Nov 9, 2022
At health policy hearing, an urgent focus on affordability
Health policy experts urged quick, innovative, and collective action to address a roiling affordability crisis in Massachusetts health care, at an annual state oversight hearing that highlighted multiple challenges.
“On the one hand, we have hospitals that are under enormous stress and pressure,” said Andrew Dreyfus, chief executive of the state’s biggest health insurer, Blue Cross Blue Shield of Massachusetts. “On the other hand, we have an inflationary environment and a potentially looming recession. We have businesses, especially small employers, who can't bear the increasing costs of health care.”

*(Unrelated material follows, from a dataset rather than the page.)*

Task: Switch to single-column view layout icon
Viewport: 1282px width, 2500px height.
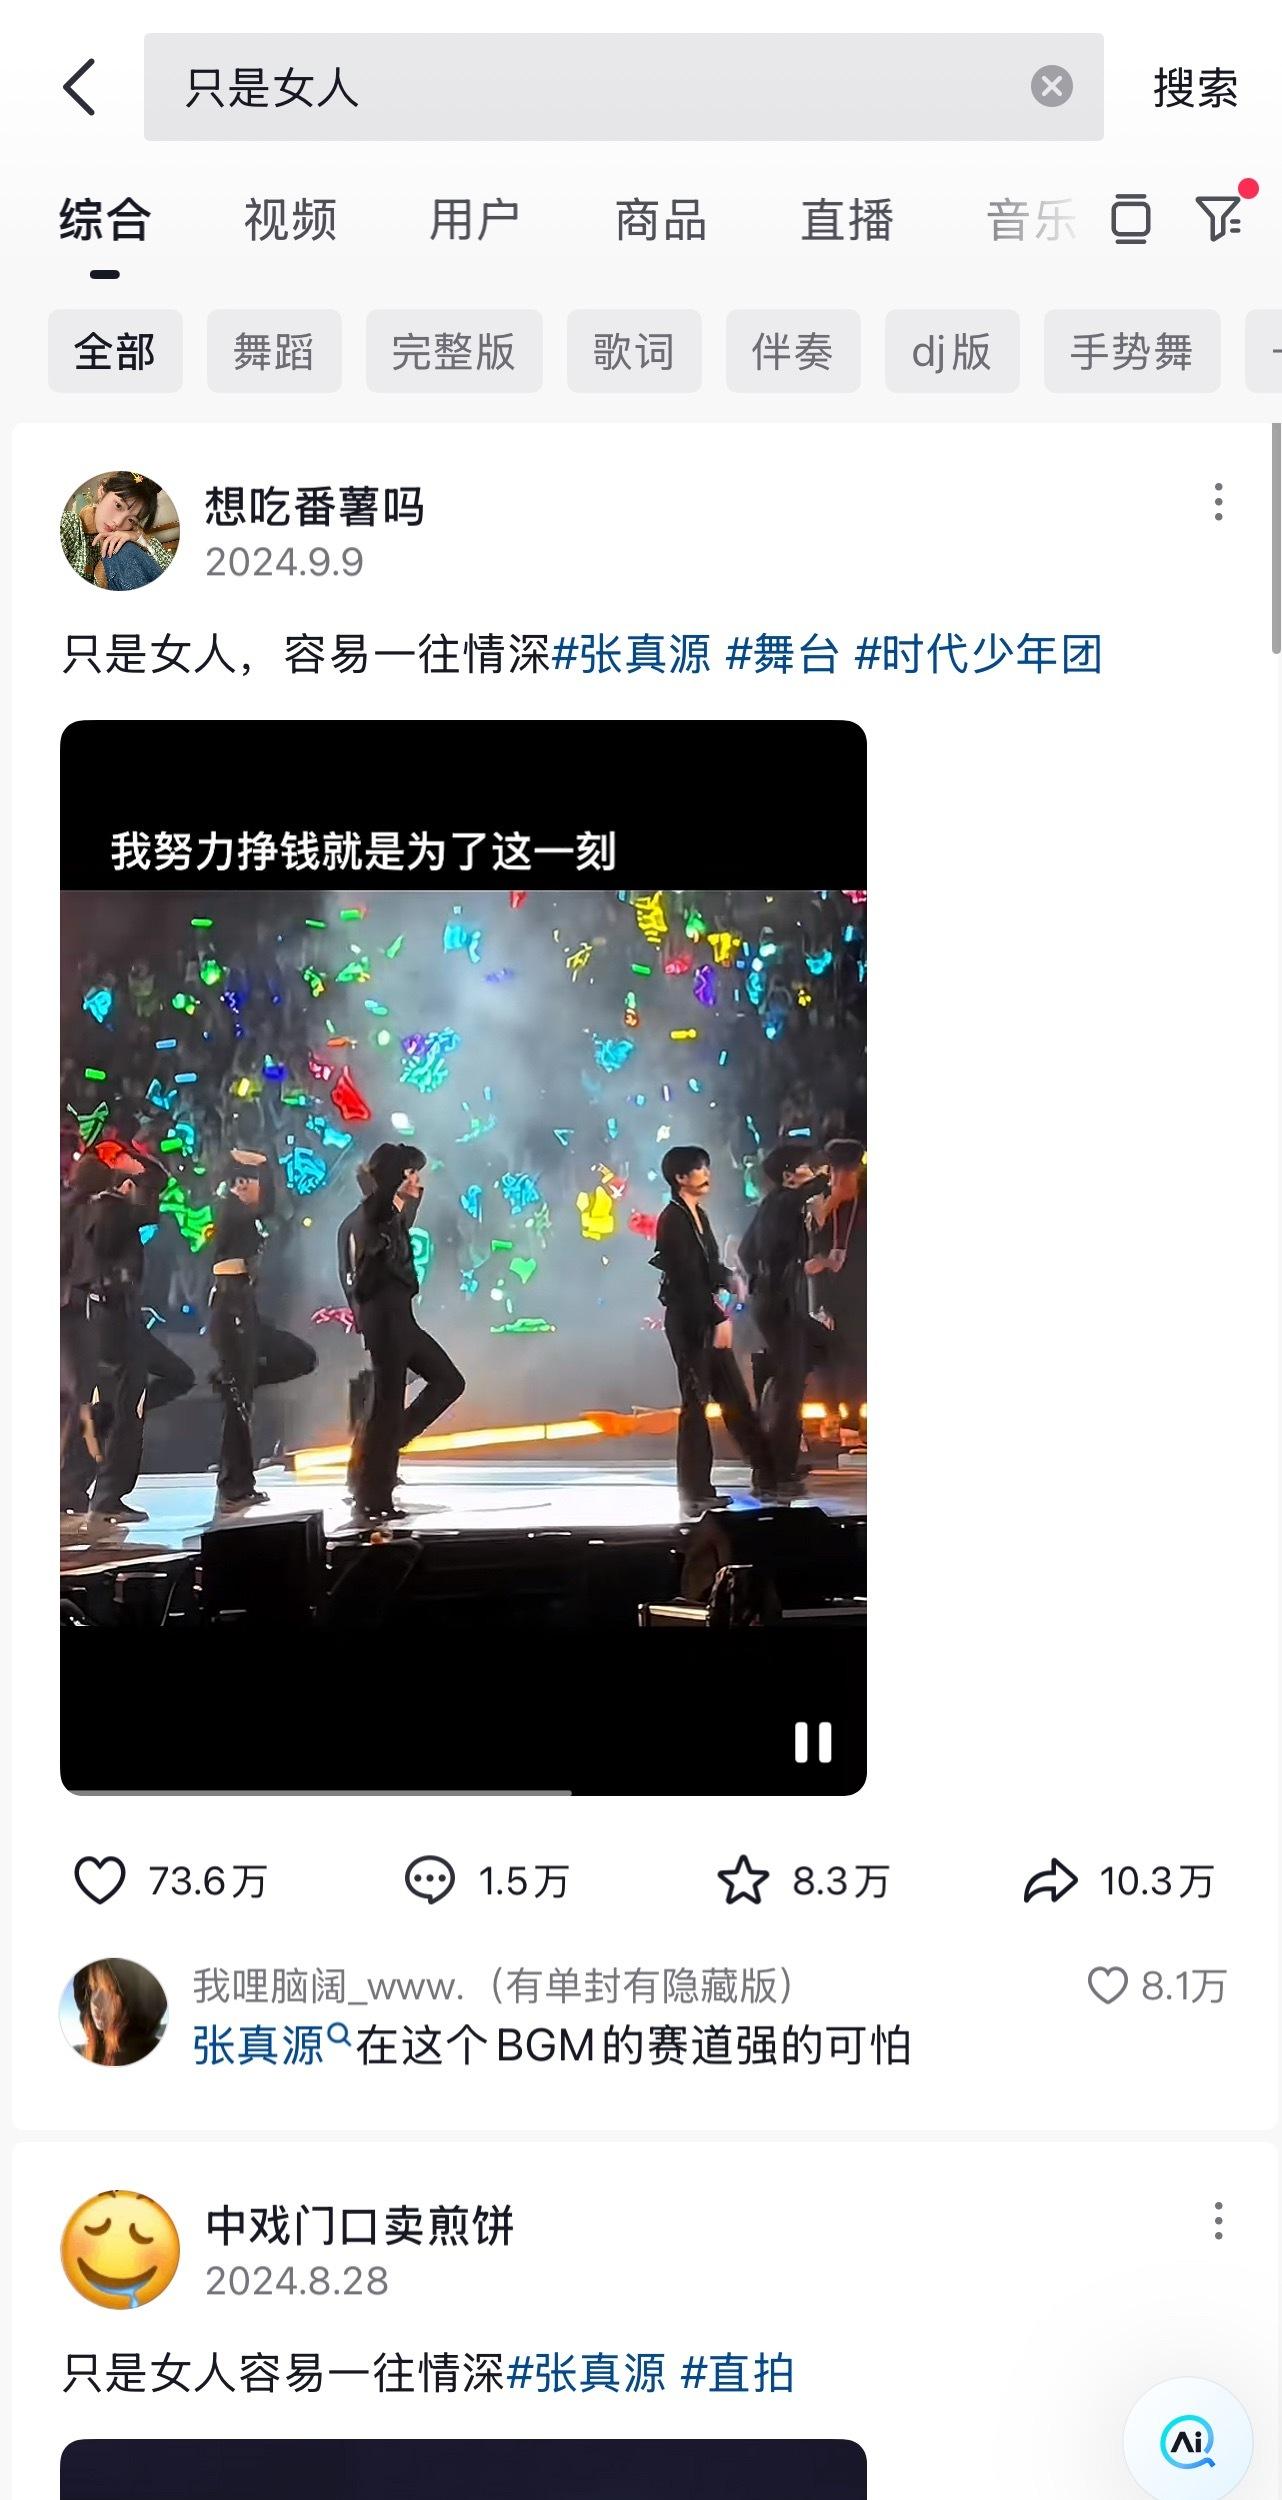Action: coord(1130,219)
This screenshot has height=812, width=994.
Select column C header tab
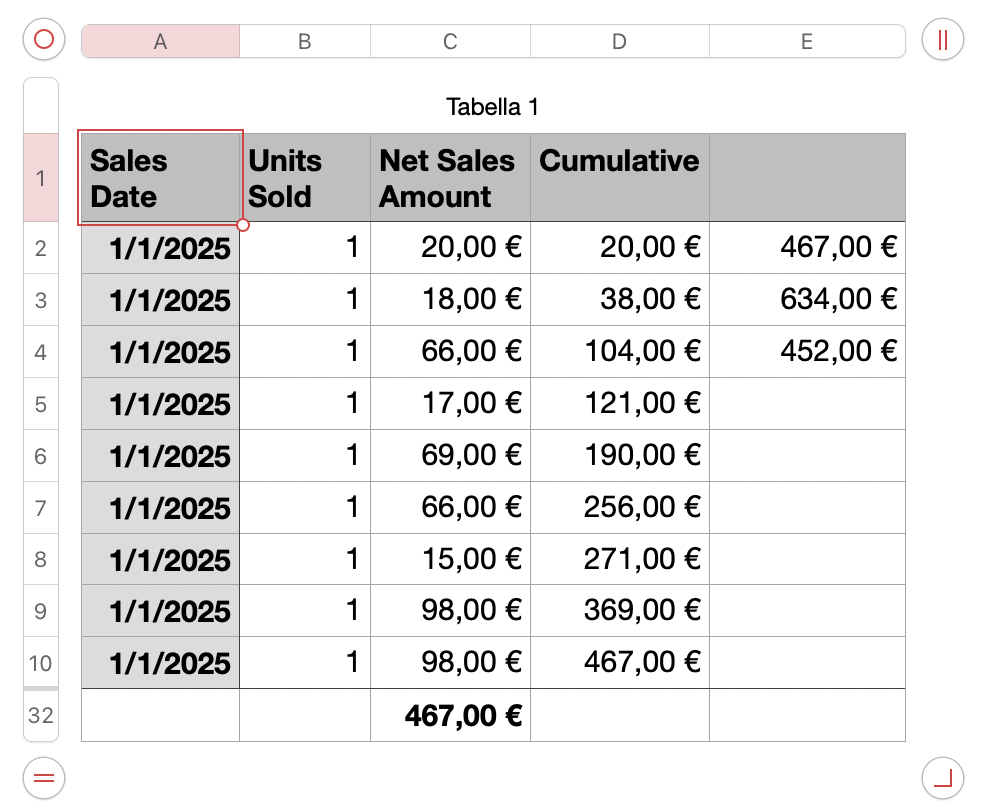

Massachusetts health care providers, payers, key stakeholders, and regulators met in person for the annual Health Policy Commission’s cost trends hearing for the first time since the onset of the COVID-19 pandemic.
Massachusetts family health insurance premiums averaged $22,163 in 2021 — more than triple the cost of premiums in 2000, the commission found.
“The need to reduce unnecessary health care spending is imperative,” the commission’s 2022 report on cost trends statesp. “Unless the Commonwealth’s health care cost containment approach is strengthened and expanded by policymakers, the result will be a health care system that is increasingly unaffordable for Massachusetts residents and businesses, with growing health inequities.”
Watch the full recording of
2022 Health Care Cost Trends Hearing below
As Massachusetts’ largest health systems have merged and become even larger over the past decade, prices for hospital services have risen, driving up premiums, the commission’s data shows. Consumers also are faced with rising costs of prescription drugs.
“The Health Policy Commission’s analysis has shown year over year that we pay more than other states,” Dreyfus said. “We have a consolidated health system, and both here and nationally that has resulted in higher prices of care.”
The pandemic created waves of severely ill patients who required costly care as well as a surge in patients with mental health needs, while straining the labor system nationwide. Meanwhile, a global trend of higher prices and wages has led to an 8% inflation rate this year in the U.S.
Massachusetts hospital systems are hiking wages by about 36% and are still short-staffed, said Dr. David Auerbach, the commission’s senior director of research and cost trends.
“They are having to pay more to try to fill these slots and they are still not filled,” he said.
Dr. Anne Klibanski, president and CEO of Mass General Brigham, said hospitals in the world-renowned system face a “capacity disaster, pretty much every day,” with no room to admit dozens of emergency department patients.
Since 2013, the commission has set a statewide target each year to constrain the growth of health spending, with a target of 3.6% set for 2023.
“When the benchmark was first enacted it had a large impact,” Dreyfus said. “We worked collaboratively with our provider partners to ensure that we developed contracts that worked at that rate. Now the benchmark is essentially dismissed. We have providers coming into negotiations asking for 3, 4, 5 times that of the benchmark. If we agree to those changes, our premiums would increase significantly.”
The commission can levy a cost-cutting “performance improvement plan” when the benchmark is exceeded. But in the decade the benchmark has existed, only one system, Mass General Brigham, has been required to do so.
The commission’s report recommends strengthening the Performance Improvement Plan process, and more action from the Commonwealth to rein in costs through hospital price growth caps, more scrutiny on provider mergers and expansions, limiting hospital facility fees, and expanding state oversight and transparency of the entire pharmaceutical sector, including how prices are set in relation to value.
Dreyfus also noted the need for innovation in both physical and mental health care. Blue Cross, for example, encourages primary care practices to integrate behavioral health care to make it easier and more efficient for patients to get treatment or medication.
The nonprofit health plan is also offering a broader range of digital options to members.
“Blue Cross is offering a new virtual first primary care option starting in January with no cost sharing for primary care or behavioral health care,” Dreyfus said.
Addressing the affordability crisis, Dreyfus said, will require every part of the health system and policymakers to work together, as they have in the past in Massachusetts to ensure near-universal health coverage.
“Now is the time for action and collaboration,” Dreyfus said. “We must endow the HPC with greater authority to address some of these affordability issues.”
We must work collectively and collaboratively in a way that preserves what’s best about our health care system but promotes greater affordability here in Massachusetts.